Sobre outros pontos, Terra demonstra algum ceticismo. Conforme o avanço da doença, que é degenerativa e não tem cura, a ilusão de que o residencial é um vilarejo, por exemplo, pode ser irrelevante. Bem como algum senso de comunidade entre os pacientes.
— Há momentos do Alzheimer em que o paciente entra em delírio, fica agitado, agressivo. Acha que está sendo roubado. Que há um bicho na parede. Nesses momentos, a convivência com outros em condições parecidas precisa ser bem observada para não se tornar perigosa. Mais valerá, nesse local, o preparo dos cuidadores para lidar com essas pessoas, o jogo de cintura de acalmar, dar uma volta com o paciente pela sala, do que uma encenação sobre o local onde eles vivem — avalia Terra.

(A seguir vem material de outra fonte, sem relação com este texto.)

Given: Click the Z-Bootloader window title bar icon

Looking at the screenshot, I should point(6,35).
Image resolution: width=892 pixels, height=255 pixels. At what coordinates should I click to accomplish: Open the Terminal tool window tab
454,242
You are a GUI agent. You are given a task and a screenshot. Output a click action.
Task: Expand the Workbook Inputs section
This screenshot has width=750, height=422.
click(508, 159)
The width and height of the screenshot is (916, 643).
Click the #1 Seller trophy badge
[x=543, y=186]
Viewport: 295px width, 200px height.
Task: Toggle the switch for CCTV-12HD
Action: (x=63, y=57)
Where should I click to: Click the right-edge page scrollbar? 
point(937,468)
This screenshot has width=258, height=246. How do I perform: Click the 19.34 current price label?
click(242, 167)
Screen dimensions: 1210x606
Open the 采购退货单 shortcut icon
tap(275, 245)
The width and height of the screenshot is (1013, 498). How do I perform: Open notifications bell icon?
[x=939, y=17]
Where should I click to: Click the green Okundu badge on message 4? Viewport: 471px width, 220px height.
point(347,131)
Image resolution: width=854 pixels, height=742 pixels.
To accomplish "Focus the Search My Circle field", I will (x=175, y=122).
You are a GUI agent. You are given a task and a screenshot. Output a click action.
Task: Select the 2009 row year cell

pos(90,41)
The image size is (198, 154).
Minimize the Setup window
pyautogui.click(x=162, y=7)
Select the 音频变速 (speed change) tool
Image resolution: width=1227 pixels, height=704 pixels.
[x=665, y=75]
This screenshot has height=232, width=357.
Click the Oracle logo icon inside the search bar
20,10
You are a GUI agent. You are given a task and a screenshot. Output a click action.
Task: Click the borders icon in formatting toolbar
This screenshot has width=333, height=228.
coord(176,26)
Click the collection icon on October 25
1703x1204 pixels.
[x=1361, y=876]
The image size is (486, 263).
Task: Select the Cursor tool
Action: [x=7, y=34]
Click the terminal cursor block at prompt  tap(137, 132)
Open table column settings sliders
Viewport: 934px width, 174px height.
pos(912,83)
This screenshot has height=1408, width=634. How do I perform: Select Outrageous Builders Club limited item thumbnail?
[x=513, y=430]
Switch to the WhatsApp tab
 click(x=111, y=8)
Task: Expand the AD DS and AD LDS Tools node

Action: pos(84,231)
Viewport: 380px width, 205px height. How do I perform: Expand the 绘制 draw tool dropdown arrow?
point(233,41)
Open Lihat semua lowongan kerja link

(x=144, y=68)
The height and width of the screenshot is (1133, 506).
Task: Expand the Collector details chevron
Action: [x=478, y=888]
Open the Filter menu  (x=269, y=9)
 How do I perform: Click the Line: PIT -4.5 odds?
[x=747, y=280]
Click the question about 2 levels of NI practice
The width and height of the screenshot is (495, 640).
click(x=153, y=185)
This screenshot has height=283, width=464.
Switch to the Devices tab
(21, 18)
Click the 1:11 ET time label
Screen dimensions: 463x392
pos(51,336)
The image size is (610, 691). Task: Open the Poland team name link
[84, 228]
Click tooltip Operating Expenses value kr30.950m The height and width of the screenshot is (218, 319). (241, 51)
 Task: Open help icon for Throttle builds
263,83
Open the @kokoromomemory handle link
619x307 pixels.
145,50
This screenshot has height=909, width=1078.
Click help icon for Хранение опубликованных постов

O que o médico salienta como mais positivo é o esforço de criar um residencial específico para o atendimento da doença. Um lugar em que possam ser testadas terapias ocupacionais recentes com resultados interessantes no bem-estar do paciente de Alzheimer, como a musicoterapia, a pet-terapia (com visitas de animais de estimação) ou a doll terapia, em que os pacientes são estimulados a adotar e tomar conta de bonecos — esta última já está nos planos do residencial.
— São raros os males geriátricos em que recomendamos internação frente ao convívio familiar. Mas o Alzheimer é um deles. É uma doença muito triste e frustrante para todos os envolvidos, dos cuidadores aos familiares e pacientes, pois eles só vão piorar. O que vier para desacelerar e tornar esse processo menos doloroso é bem-vindo — declara Terra.